Written instruction: Render the items below as a numbered list, starting at the line that contains "Click the A81 highway shield near Laval" and continuing through the end of the items, leaving out blank lines and pictures.

Element and text position data
↓
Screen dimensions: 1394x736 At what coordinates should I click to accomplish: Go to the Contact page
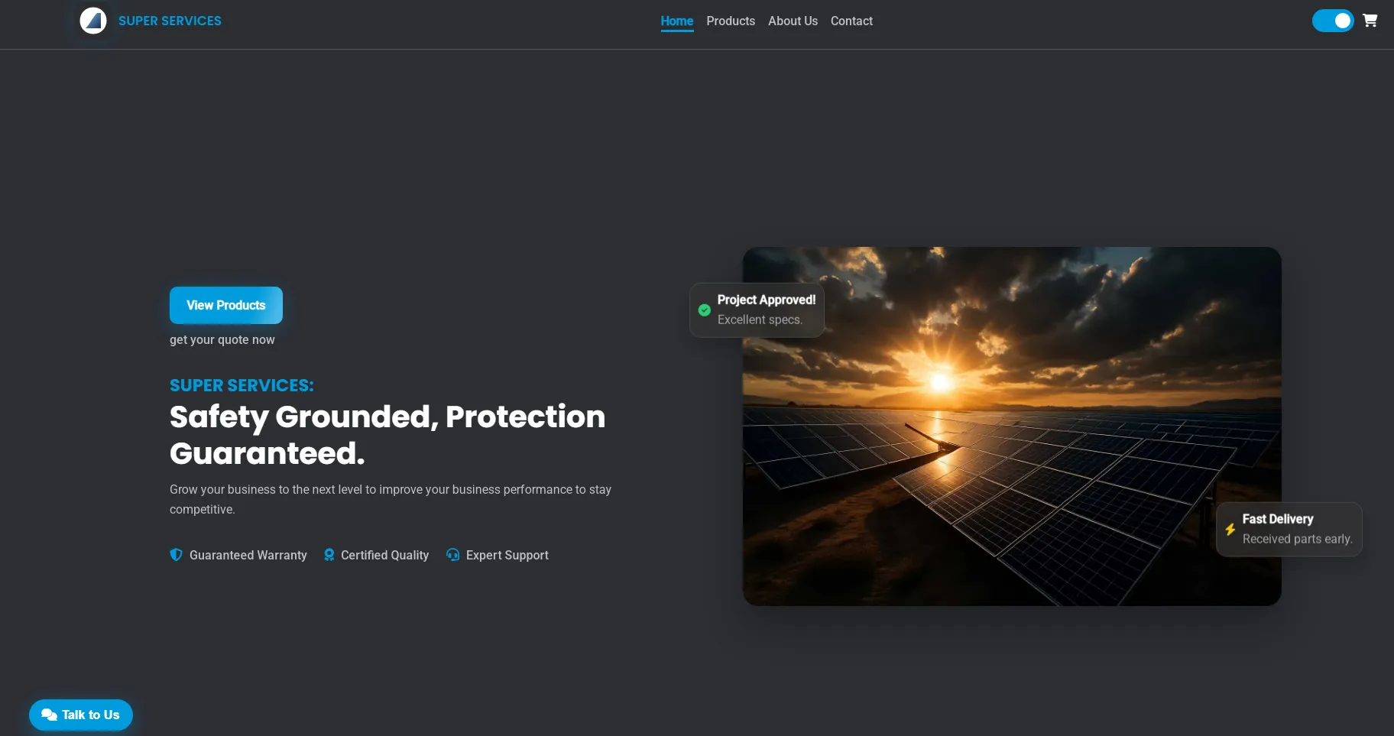[851, 21]
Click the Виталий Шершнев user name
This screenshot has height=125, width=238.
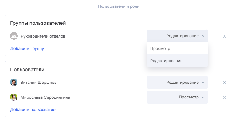[39, 82]

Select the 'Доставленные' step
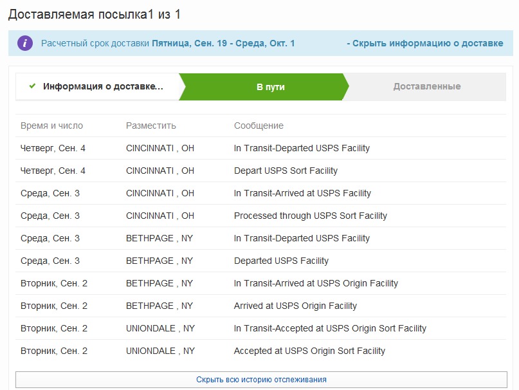[426, 86]
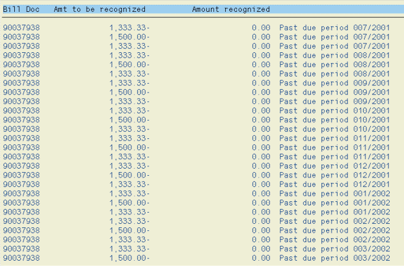
Task: Click "Past due period 009/2001" in the 1,500.00- row
Action: coord(334,92)
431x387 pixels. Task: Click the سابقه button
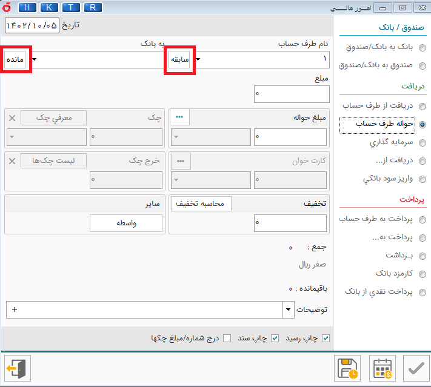(180, 59)
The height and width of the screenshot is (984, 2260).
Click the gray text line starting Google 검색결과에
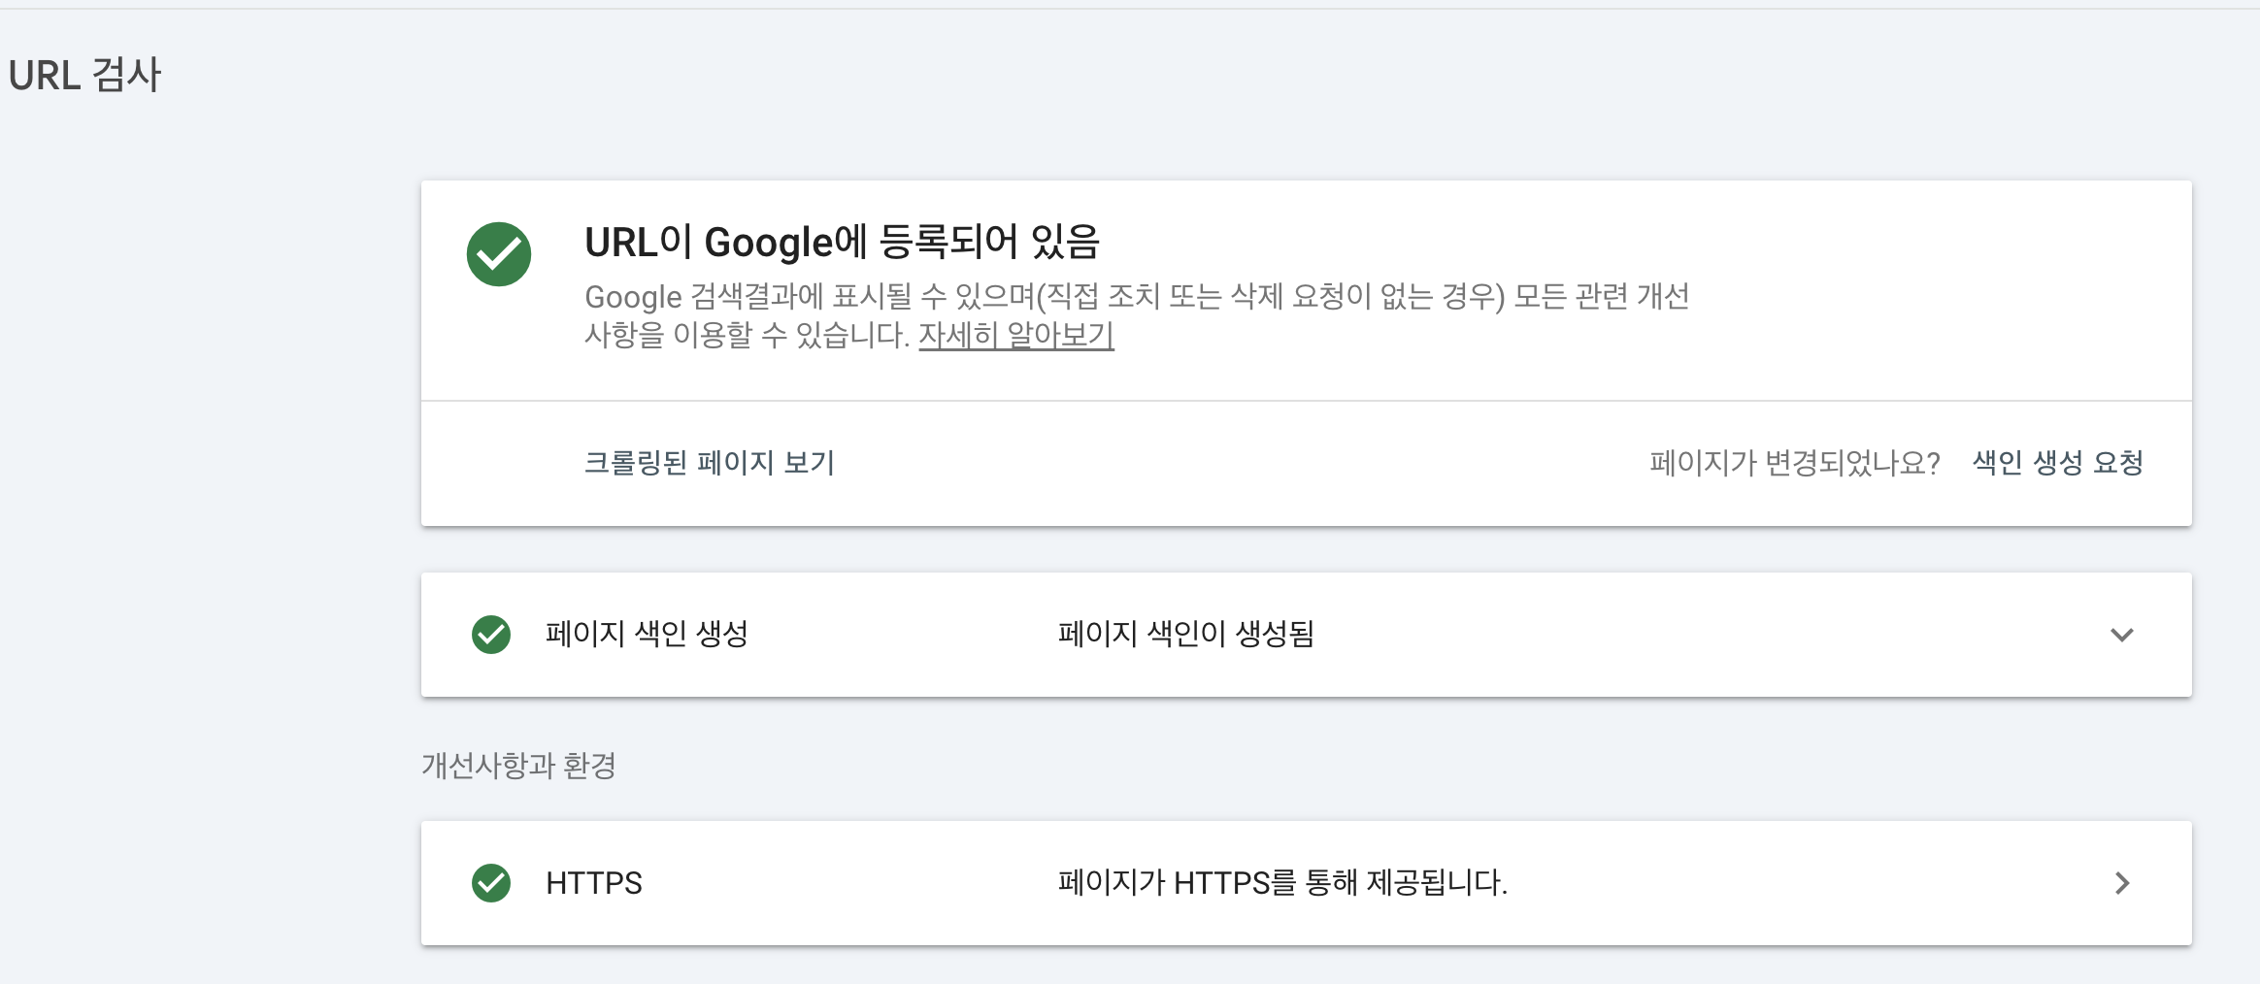[1136, 296]
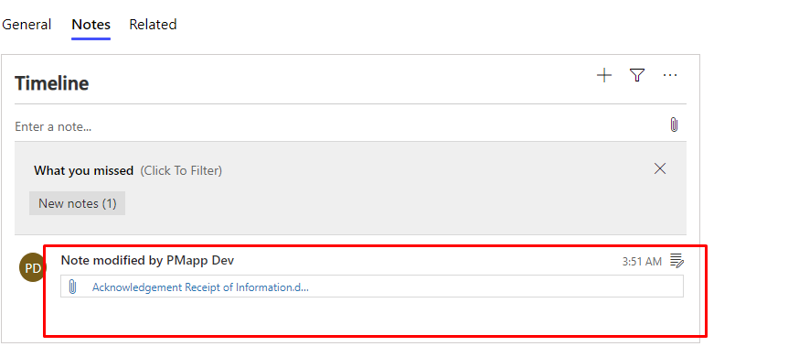Select the Note modified by PMapp Dev title

click(x=147, y=260)

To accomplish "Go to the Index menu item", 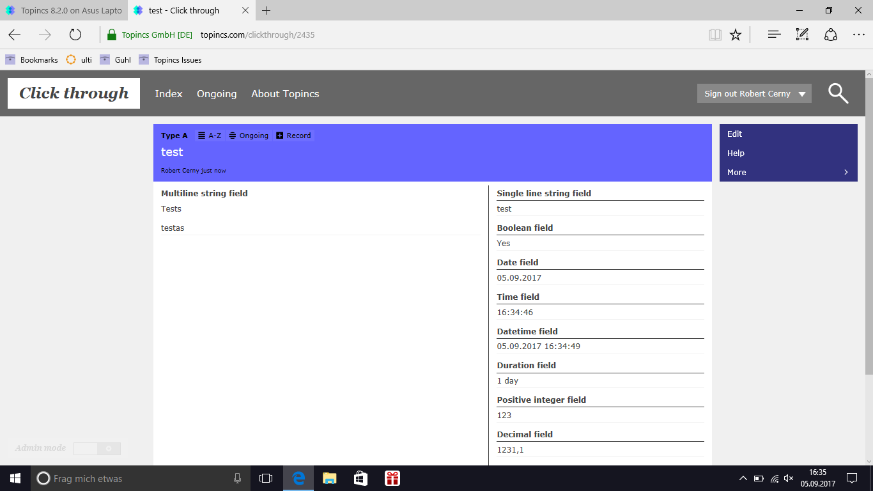I will (169, 93).
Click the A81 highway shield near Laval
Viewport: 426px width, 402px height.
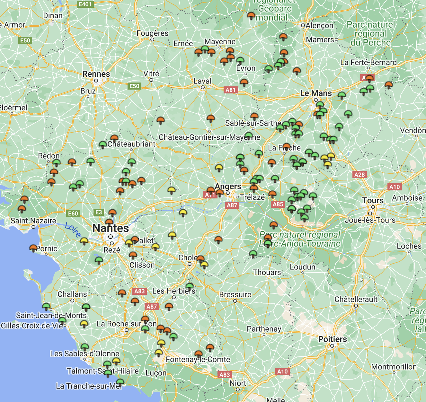pyautogui.click(x=230, y=90)
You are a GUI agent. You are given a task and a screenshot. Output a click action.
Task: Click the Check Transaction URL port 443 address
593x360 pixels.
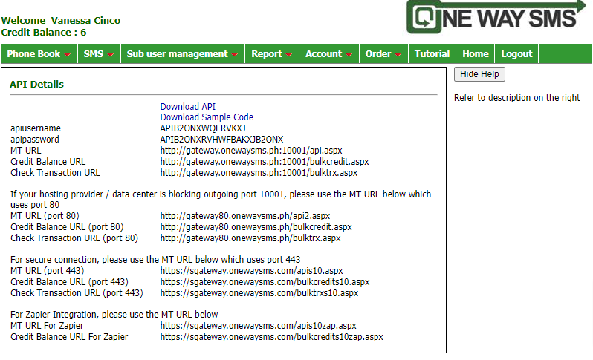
↑
Result of this exercise:
1. Click the A81 highway shield near Laval
2. Viewport: 426px width, 402px height.
3. pyautogui.click(x=230, y=90)
4. You are a GUI agent. You are given a task and a screenshot. Output a click action.
5. Task: Click the Check Transaction URL port 443 address
6. 593x360 pixels.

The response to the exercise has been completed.